Y como la sabiduría popular tiene muy claro que más vale pájaro en mano que ciento volando, ahora nuestras autoridades piensan que es preferible cobrarle en el acto al conductor el 50% de la sanción. Evitando, eso sí, la posibilidad de recurso, porque más vale pillar 100 euros en el momento y sin posibilidad de recurso, que tener que dar explicaciones de porqué se multó a ese motorista lleno de barro que salía de circular por caminos embarrados y al que se le había emborronado la matrícula, eso sí, justo el día que entraban en vigor las nuevas modificaciones del código de la circulación que incluían como sancionable el llevar ilegible la matrícula ¿Y cual es el sentido de incluir esta modificación en el código? Muy simple. Si la matrícula no es legible, el radar no te puede identificar y se pierde la posibilidad de sangrarte con una sanción ¿Ves como todo está conectado? Todo tiene un sentido y nada se deja al libre albedrío.
Podría estar hablando mucho más tiempo de como la tecnología mejora la productividad, pero como ves, nuestros gobernantes son especialistas en eso y ellos ya nos lo explican sobradamente.
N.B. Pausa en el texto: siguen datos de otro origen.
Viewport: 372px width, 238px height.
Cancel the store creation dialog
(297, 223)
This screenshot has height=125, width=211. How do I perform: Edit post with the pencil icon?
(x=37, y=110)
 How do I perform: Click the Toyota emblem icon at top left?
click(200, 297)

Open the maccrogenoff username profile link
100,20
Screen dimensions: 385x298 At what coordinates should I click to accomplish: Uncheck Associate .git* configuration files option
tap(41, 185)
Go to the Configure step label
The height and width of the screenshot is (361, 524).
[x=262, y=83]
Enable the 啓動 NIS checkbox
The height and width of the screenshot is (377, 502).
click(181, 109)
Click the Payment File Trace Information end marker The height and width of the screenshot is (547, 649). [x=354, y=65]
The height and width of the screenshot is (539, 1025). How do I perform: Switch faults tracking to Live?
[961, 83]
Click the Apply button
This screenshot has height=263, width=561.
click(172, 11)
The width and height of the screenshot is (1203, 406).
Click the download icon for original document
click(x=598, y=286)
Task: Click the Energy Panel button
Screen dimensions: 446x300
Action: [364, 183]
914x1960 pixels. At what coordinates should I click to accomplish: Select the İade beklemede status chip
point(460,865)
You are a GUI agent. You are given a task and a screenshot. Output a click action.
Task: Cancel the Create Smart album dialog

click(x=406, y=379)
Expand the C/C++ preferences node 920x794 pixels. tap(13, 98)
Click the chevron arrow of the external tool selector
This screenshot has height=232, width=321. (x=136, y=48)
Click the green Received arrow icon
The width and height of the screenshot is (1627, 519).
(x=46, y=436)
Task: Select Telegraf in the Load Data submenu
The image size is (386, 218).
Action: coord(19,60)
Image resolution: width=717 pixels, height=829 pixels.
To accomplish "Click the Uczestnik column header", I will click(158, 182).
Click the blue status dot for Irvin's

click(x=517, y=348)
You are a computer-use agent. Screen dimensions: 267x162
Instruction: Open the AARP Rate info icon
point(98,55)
Si crees que nada de lo que digo es cierto, puedes ver el vídeo promocional de la DGT sobre la reforma de la ley de tráfico y verás que todas las novedades hablan de multa, multas, multas y mejor recaudación.
Ahora me queda esperar a que llegue el período de vacaciones de verano y ver cómo la DGT lanza una nueva campaña para la mejora de la seguridad en la carretera, que seguramente consistirá en incrementar la vigilancia por parte de la Guardia Civil, lo que se traducirá en más multas, en aumentar el número de radares, lo que se traducirá en más multas, en aumentar los controles de alcoholemia, esto lo veo bien, pero se traducirá en más multas y, por descontado, en mejorar la gestión de cobro de multas. Muchas gracias, señores gobernantes, porque gracias a estas medidas los ciudadanos nos sentimos mucho más seguros en la carretera y somos conscientes de que con ellas, contribuimos a paliar la crisis.